Assignment:
Exactly as they appear, copy the lines from the start of the entries below to the line containing "Datenschutz (1095, 1102)", both ends included.

Information given:
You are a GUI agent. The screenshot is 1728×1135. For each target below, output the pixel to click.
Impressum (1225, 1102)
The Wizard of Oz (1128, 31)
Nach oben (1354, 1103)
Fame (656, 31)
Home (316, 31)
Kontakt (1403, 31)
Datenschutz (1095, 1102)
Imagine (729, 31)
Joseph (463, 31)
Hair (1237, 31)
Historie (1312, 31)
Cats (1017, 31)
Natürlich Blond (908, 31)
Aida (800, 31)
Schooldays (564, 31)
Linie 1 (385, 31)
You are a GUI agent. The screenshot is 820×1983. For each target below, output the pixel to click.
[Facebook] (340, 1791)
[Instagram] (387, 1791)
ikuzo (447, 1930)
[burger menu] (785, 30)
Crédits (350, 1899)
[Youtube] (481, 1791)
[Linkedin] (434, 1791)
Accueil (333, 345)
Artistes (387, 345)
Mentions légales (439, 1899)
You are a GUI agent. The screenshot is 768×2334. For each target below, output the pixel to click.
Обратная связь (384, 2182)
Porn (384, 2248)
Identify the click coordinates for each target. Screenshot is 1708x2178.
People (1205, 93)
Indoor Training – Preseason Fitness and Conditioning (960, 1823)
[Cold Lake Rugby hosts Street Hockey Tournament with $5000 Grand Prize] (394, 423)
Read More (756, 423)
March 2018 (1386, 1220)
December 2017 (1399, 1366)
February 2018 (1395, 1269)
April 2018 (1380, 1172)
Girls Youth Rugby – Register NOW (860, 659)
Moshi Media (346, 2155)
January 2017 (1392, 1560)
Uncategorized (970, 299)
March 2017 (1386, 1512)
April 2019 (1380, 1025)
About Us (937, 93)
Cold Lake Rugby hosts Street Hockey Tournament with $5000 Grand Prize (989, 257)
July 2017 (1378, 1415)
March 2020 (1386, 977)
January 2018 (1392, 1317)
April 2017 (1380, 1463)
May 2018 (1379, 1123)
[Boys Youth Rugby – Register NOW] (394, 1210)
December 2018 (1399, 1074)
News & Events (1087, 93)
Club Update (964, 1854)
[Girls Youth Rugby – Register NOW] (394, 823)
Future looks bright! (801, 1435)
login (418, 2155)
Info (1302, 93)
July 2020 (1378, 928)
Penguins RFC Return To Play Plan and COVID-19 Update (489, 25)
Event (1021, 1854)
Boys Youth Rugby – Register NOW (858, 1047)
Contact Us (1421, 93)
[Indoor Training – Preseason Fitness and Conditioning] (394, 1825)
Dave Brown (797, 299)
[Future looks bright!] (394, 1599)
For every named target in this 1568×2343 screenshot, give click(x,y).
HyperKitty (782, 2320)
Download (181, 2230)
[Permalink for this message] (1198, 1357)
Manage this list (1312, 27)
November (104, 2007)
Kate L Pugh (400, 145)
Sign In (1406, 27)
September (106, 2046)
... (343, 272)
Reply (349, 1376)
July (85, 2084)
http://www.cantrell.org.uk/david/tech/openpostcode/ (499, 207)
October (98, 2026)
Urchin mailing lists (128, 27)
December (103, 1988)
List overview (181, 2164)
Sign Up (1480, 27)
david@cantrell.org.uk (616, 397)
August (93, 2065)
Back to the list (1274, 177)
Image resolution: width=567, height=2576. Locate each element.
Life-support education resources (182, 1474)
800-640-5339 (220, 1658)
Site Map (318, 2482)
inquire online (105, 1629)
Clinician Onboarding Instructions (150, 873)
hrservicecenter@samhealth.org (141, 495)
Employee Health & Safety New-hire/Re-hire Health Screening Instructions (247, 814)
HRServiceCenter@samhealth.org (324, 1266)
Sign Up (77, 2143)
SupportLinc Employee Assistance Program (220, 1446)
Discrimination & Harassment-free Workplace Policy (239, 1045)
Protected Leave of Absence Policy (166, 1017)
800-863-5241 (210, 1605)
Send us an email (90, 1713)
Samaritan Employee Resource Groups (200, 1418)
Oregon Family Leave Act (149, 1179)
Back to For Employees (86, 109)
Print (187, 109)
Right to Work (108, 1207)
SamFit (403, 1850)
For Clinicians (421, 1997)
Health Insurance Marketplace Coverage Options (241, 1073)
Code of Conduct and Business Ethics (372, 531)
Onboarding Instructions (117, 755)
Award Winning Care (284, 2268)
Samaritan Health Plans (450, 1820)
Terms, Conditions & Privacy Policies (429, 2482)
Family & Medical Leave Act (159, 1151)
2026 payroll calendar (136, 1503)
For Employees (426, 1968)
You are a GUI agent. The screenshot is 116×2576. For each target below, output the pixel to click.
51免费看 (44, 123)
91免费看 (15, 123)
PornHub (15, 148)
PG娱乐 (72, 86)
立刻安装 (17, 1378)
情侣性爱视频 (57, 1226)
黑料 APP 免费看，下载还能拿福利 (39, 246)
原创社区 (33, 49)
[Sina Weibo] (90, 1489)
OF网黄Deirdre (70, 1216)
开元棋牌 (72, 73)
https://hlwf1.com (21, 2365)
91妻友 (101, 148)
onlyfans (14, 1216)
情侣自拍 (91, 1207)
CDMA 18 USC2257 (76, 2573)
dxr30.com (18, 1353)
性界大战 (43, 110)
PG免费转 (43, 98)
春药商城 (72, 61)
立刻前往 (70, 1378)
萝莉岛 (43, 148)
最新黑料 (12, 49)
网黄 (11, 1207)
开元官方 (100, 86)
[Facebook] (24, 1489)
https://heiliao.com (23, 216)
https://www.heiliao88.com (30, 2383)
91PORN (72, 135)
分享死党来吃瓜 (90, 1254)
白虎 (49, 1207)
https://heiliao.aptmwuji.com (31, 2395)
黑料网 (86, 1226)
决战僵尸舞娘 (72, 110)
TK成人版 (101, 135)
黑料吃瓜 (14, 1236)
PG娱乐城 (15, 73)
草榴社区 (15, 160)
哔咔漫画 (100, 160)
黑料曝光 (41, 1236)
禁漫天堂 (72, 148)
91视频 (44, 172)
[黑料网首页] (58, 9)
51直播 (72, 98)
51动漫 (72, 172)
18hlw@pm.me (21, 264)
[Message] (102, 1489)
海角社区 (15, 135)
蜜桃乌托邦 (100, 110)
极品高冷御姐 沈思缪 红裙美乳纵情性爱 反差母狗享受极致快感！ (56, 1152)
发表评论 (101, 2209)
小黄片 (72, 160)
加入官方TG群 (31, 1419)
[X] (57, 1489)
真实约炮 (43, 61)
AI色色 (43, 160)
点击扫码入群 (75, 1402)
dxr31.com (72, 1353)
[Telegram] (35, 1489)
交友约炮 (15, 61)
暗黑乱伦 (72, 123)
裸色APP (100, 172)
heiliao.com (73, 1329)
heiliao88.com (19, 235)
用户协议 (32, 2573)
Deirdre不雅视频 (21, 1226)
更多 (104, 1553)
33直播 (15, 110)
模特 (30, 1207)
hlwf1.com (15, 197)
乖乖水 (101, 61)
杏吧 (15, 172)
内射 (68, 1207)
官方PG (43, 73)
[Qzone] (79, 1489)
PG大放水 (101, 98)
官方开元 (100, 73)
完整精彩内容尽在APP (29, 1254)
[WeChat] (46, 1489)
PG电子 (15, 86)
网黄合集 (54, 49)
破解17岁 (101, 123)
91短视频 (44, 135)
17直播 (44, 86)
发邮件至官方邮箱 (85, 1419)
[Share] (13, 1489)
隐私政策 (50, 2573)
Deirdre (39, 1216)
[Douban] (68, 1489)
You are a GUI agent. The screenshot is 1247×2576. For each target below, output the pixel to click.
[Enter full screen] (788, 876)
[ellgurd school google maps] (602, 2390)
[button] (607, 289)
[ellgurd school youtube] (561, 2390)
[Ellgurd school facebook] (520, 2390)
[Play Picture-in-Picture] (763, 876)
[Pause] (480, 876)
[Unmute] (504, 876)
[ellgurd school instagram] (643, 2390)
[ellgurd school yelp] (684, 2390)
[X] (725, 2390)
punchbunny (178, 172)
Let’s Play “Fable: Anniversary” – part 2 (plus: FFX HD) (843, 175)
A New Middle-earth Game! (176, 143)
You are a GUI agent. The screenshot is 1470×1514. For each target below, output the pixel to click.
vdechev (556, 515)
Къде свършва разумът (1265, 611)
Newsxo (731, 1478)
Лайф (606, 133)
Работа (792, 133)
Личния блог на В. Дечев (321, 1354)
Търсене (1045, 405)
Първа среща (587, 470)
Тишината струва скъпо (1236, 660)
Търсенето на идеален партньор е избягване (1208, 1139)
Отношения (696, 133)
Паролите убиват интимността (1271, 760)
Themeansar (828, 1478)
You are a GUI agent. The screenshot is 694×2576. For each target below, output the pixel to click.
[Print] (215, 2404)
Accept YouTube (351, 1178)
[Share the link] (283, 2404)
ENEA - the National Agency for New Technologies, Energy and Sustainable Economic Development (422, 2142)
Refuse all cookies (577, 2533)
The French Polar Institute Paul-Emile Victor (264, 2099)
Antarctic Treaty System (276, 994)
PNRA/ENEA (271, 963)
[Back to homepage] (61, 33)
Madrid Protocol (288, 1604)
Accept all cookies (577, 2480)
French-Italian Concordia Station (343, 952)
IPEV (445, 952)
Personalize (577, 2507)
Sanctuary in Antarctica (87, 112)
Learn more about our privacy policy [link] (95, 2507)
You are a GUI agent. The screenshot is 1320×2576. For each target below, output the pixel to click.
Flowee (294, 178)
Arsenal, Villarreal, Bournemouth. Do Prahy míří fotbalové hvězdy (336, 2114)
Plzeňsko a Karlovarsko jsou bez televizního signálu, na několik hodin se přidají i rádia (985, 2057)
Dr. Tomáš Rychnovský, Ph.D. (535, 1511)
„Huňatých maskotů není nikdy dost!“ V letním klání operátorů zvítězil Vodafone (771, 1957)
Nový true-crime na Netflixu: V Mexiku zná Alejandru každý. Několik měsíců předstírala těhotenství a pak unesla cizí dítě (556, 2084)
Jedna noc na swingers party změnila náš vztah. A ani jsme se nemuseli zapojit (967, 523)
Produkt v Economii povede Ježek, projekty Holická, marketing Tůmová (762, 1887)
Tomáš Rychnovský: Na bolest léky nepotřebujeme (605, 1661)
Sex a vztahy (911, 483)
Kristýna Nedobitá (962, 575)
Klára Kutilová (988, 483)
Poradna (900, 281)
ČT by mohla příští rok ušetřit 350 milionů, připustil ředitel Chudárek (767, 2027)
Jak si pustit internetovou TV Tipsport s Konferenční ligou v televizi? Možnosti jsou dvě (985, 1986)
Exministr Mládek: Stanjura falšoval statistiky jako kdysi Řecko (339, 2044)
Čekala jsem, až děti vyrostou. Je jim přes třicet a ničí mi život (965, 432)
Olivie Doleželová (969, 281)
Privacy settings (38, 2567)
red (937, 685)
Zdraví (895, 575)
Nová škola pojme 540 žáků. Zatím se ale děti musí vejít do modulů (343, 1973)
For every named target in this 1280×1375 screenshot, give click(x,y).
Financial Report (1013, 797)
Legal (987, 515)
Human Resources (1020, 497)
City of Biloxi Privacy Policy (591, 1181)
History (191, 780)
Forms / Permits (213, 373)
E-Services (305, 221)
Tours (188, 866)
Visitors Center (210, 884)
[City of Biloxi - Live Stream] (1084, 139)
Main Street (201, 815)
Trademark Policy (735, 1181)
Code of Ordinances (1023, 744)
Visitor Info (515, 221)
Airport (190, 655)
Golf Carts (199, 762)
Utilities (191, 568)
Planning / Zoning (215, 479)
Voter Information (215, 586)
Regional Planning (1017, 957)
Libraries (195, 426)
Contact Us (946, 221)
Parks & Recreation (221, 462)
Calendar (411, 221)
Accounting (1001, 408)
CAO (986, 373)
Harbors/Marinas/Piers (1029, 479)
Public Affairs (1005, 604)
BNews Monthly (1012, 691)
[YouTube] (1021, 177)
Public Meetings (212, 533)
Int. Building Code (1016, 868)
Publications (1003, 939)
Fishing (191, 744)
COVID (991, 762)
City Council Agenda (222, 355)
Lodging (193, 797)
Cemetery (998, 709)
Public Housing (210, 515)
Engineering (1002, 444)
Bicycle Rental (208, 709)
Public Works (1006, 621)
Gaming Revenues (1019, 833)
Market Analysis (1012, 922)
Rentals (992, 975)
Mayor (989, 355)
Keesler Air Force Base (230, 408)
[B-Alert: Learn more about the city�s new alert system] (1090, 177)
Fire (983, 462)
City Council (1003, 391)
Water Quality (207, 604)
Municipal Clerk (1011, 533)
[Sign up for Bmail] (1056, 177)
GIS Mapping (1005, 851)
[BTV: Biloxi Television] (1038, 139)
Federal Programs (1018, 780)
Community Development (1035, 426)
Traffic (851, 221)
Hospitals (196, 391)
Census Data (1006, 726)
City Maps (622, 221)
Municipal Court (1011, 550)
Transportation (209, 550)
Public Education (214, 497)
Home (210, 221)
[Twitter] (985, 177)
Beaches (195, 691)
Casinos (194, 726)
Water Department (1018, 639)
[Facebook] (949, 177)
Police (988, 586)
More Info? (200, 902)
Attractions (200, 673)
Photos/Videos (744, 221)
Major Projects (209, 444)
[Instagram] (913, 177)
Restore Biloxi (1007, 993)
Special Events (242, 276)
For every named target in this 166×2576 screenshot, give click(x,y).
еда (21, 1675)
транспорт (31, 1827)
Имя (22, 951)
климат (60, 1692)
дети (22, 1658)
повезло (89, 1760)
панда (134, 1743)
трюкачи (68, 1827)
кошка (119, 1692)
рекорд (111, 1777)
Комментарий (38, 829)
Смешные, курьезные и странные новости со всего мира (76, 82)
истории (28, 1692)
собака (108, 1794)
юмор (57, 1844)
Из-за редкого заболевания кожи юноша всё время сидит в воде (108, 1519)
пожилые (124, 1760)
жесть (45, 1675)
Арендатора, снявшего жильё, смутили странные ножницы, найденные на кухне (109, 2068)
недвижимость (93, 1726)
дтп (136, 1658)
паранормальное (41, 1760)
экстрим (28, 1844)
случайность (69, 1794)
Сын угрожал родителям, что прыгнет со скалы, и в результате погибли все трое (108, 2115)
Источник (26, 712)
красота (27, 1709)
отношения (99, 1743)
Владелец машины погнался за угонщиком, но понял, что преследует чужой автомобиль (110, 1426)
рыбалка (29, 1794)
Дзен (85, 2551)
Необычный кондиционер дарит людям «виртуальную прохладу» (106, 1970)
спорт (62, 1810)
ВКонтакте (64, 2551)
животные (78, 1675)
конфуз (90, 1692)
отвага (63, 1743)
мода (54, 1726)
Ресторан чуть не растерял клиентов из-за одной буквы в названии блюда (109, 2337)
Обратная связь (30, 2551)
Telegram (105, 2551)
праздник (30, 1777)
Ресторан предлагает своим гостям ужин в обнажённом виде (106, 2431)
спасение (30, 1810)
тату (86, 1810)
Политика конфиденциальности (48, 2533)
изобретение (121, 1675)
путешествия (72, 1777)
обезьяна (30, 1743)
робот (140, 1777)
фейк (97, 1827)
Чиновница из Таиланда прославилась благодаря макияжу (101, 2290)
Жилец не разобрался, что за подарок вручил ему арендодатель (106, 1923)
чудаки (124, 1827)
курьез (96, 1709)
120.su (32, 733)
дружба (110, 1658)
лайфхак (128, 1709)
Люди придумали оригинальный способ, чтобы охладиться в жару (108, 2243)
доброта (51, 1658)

Response to the task:
You are a GUI agent. The screenshot is 1728×1135. For each target below, output the pixel to click.
Impressum (1225, 1102)
The Wizard of Oz (1128, 31)
Nach oben (1354, 1103)
Fame (656, 31)
Home (316, 31)
Kontakt (1403, 31)
Datenschutz (1095, 1102)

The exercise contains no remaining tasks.